When Bad Flow Happens to Good Journals

From: Howard Shapiro (hms@shapirolab.com)
Date: Fri Oct 19 2001 - 10:37:07 EST


The prestigious journals in cell biology, hematology, immunology, etc. pick
their peer reviewers for primary expertise in these individual fields, not
for in-depth knowledge of cytometry, flow or otherwise.  As cytometry
becomes easier to do (or appears easier to do) fewer of the peer reviewers
possess such in-depth knowledge, having abandoned the field to their
graduate students and postdocs.  And the graduate students and postdocs
figure they don't have to know much more than their bosses, since the folks
at the flow resource will solve most of their problems for them.  So, even
if the primary reviewer runs a manuscript by a graduate student or postdoc
who supposedly knows more about cytometry, the likelihood is that egregious
errors in the cytometry will sail right through if the rest of the science
looks right.  As a general rule, reviewers for Cytometry and Communications
in Clinical Cytometry catch the errors in cytometry; unfortunately, a lot
of the manuscripts that come to these journals have been rejected by more
prestigious journals because there were problems with the rest of the science.
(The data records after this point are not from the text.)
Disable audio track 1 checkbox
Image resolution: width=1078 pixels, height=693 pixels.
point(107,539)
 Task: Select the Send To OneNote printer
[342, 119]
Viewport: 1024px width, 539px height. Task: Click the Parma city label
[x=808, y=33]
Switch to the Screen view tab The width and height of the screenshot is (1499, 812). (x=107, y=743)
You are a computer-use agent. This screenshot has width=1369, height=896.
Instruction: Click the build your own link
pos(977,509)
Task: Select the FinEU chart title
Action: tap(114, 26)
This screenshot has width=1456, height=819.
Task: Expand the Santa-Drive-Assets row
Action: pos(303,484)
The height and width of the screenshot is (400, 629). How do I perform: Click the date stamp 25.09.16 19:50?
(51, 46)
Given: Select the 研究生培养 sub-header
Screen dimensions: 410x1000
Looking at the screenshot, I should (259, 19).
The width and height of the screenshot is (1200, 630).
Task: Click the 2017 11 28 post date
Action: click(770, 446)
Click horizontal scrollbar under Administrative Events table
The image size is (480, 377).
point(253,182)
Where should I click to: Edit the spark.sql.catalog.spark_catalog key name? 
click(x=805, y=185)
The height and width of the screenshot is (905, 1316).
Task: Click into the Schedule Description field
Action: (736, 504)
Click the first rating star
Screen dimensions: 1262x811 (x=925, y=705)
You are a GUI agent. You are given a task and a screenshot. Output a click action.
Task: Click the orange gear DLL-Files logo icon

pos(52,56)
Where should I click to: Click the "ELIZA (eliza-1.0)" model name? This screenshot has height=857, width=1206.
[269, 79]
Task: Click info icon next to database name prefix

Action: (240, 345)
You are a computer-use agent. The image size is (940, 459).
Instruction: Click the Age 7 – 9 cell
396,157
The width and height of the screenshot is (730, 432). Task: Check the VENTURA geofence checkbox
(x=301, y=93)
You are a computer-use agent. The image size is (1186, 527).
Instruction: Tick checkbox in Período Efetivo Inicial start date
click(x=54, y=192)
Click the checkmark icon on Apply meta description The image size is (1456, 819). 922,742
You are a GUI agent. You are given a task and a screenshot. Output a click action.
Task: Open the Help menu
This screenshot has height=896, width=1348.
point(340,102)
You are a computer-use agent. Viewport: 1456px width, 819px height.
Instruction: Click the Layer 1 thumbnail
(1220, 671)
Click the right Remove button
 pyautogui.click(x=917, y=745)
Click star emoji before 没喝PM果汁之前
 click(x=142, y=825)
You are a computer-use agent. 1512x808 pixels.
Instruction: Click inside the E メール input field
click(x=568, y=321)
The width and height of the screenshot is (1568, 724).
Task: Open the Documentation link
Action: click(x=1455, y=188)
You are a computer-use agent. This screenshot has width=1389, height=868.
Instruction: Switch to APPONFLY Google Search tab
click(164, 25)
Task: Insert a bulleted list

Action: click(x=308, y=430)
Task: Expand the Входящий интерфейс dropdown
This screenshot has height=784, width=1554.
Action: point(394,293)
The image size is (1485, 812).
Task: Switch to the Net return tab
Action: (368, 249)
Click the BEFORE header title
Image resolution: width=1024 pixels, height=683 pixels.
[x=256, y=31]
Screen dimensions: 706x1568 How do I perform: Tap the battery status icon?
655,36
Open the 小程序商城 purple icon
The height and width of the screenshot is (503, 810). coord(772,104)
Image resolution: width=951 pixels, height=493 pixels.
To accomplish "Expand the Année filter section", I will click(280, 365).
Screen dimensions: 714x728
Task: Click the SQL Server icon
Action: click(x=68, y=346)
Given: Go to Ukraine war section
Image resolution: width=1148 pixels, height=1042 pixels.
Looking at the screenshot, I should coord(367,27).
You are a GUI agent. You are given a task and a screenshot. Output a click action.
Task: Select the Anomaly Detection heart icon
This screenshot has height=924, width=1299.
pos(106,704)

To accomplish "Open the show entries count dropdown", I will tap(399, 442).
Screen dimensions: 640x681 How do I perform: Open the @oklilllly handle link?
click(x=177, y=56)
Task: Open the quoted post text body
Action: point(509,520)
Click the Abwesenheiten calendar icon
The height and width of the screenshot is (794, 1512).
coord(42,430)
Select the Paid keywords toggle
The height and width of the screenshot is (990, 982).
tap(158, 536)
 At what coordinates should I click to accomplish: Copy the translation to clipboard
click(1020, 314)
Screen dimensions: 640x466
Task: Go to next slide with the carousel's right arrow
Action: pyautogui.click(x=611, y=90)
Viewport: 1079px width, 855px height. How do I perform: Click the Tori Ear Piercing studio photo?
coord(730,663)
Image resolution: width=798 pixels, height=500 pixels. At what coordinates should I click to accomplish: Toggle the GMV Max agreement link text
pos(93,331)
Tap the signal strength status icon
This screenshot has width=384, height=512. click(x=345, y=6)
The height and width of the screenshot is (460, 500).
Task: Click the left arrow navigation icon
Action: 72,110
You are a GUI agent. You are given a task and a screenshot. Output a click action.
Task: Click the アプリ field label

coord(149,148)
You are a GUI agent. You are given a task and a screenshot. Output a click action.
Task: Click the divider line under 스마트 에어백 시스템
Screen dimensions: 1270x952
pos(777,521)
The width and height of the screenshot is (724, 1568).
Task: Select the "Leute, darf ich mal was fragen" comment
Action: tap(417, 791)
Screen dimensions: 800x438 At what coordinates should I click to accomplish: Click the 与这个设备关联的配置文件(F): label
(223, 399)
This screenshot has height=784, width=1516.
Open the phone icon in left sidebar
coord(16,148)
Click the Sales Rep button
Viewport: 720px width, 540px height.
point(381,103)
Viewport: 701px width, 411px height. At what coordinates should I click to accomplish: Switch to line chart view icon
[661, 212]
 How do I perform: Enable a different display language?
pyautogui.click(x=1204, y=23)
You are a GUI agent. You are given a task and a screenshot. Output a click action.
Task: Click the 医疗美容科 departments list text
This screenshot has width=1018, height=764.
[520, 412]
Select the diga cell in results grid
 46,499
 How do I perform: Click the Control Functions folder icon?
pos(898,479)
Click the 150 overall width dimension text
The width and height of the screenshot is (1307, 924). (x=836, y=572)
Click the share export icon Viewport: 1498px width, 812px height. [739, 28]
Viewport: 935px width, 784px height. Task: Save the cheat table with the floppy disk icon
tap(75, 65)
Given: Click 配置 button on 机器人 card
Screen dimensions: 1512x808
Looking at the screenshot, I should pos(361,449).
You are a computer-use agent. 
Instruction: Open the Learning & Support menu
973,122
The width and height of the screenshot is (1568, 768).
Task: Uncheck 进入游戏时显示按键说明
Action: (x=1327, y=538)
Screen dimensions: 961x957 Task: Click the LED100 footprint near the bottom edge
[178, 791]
It's nice that, within ISAC and the cytometry community, we continue to
address the question of how best to present and display results of
experiments involving cytometry.  However, even if we produce all the white
papers we want on the subject, it is unlikely that they will be read by or
exert influence on editors and reviewers convinced that cytometry is
unimportant enough to be left to the lower echelons.

The best we can do is educate our collaborators and those who use our
facilities; I'll take my best shot at this in the 4th Edition of Practical
Flow Cytometry, but I don't have a lot of people running samples on my
instruments.  Those of you who do may have more influence.